- Directed by: Mende Brown
- Written by: Michael Fisher
- Produced by: Mende Brown
- Starring: Rod Taylor Paul Winfield Beau Cox Ray Meagher
- Cinematography: Paul Onorato
- Edited by: Richard Hindley
- Music by: Laurie Lewis
- Release date: August 22, 1982;
- Country: Australia
- Language: English

= On the Run (1982 film) =

On the Run is a 1982 Australian thriller film.

==Cast==
- Rod Taylor as Mr Payatta
- Paul Winfield as Harry
- Beau Cox
- Ray Meagher as Joe Thompson
- Danny Adcock as Jingles
- Alastair Duncan as Mr Jabert

==Plot==
A small boy (Beau Cox) is orphaned and sent to live with his uncle (Rod Taylor), who is a hitman.
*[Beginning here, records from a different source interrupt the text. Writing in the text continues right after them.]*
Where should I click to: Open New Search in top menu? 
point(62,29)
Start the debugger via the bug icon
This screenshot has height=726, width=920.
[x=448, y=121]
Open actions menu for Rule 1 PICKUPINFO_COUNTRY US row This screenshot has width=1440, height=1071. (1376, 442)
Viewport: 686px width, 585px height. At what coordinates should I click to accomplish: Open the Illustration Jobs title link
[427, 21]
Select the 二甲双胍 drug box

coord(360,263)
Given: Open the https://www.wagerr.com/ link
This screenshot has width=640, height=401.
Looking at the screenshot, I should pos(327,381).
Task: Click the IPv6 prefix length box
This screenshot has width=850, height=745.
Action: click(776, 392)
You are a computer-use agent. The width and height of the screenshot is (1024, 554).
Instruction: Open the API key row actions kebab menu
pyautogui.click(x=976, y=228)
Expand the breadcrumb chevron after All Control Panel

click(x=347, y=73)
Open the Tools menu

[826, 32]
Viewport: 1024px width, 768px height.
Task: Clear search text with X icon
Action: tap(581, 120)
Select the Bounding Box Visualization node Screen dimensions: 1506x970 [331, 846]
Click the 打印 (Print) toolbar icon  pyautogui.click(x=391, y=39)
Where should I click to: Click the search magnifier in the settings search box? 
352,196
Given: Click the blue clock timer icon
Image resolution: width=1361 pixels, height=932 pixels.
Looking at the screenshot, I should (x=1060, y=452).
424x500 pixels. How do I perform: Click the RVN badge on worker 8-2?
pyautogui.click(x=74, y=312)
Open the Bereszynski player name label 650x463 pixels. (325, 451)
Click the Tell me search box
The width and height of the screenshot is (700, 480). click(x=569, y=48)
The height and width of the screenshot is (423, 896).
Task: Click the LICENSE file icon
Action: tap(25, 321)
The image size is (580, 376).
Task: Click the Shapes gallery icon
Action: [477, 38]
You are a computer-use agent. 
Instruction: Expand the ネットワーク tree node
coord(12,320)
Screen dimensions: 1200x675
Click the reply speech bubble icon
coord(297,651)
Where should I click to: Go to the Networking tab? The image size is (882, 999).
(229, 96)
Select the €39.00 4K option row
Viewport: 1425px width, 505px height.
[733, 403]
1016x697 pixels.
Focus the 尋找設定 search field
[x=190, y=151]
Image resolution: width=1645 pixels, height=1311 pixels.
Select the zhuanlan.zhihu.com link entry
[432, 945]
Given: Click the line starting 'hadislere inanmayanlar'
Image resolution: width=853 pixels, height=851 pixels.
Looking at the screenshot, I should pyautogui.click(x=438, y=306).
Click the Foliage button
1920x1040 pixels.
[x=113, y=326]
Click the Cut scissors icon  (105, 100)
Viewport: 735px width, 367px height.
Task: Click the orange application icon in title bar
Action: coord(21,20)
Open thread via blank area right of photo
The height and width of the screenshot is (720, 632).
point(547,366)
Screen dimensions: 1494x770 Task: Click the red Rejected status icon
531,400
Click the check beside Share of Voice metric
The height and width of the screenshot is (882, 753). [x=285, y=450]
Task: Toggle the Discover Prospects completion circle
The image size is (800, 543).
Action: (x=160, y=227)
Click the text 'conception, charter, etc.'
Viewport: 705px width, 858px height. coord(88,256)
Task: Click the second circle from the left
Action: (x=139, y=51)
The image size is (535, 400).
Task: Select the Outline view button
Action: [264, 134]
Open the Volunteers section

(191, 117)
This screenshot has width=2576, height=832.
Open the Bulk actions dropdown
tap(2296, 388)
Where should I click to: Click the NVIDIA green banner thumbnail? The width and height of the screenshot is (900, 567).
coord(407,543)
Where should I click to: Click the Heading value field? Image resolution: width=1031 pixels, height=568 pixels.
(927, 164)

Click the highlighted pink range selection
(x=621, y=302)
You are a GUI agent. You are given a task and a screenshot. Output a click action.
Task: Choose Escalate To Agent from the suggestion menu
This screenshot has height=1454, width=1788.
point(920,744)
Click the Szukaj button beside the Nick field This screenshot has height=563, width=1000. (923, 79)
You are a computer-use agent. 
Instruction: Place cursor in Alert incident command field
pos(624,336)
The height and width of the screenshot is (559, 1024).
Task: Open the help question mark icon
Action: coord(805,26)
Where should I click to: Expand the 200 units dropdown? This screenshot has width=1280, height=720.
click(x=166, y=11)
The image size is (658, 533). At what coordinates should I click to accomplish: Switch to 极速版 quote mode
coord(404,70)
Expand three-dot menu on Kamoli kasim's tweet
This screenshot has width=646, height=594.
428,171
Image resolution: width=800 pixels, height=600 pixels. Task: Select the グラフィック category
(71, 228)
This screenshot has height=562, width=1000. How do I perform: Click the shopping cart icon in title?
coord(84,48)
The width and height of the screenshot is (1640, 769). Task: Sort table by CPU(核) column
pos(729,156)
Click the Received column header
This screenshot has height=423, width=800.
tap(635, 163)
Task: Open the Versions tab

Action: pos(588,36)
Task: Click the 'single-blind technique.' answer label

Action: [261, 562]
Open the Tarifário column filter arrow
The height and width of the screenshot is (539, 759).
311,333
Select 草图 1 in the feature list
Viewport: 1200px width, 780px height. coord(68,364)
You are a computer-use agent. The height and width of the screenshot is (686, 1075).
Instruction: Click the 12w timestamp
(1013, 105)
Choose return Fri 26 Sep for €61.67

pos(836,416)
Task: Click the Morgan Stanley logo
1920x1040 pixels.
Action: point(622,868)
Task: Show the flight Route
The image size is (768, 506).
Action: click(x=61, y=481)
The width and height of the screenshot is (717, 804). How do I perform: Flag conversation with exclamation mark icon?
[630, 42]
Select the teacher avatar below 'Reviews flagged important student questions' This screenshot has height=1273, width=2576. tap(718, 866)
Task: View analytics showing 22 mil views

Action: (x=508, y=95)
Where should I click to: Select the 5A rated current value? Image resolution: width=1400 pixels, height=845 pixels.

When the boy witnesses his uncle kill some people, his uncle orders that his assistant (Paul Winfield) help shoot the boy; the assistant refuses and takes off with the boy.

==Production==
The movie marked the first time Rod Taylor had played an Australian character in an Australian film.

==Release==
The film was not released theatrically, although it did have one theatrical screening in Bondi NSW, a condition of the movie's financing via tax concession.

==Reception==
The Birmingham News's movie critic Kenneth Shorey panned the film. He wrote "Shot on scenic locations in Australia, On the Run is a long, rambling movie in which Paul Winfield talks to himself almost the entire time. His companion is a French boy, Beau Cox, who doesn't speak English and consequently has very little to do but look at Winfield quizzically." Variety states "B-movie fans will eventually catch up with the simple pleasures of this well made but minor opus after its unheralded current theatrical release."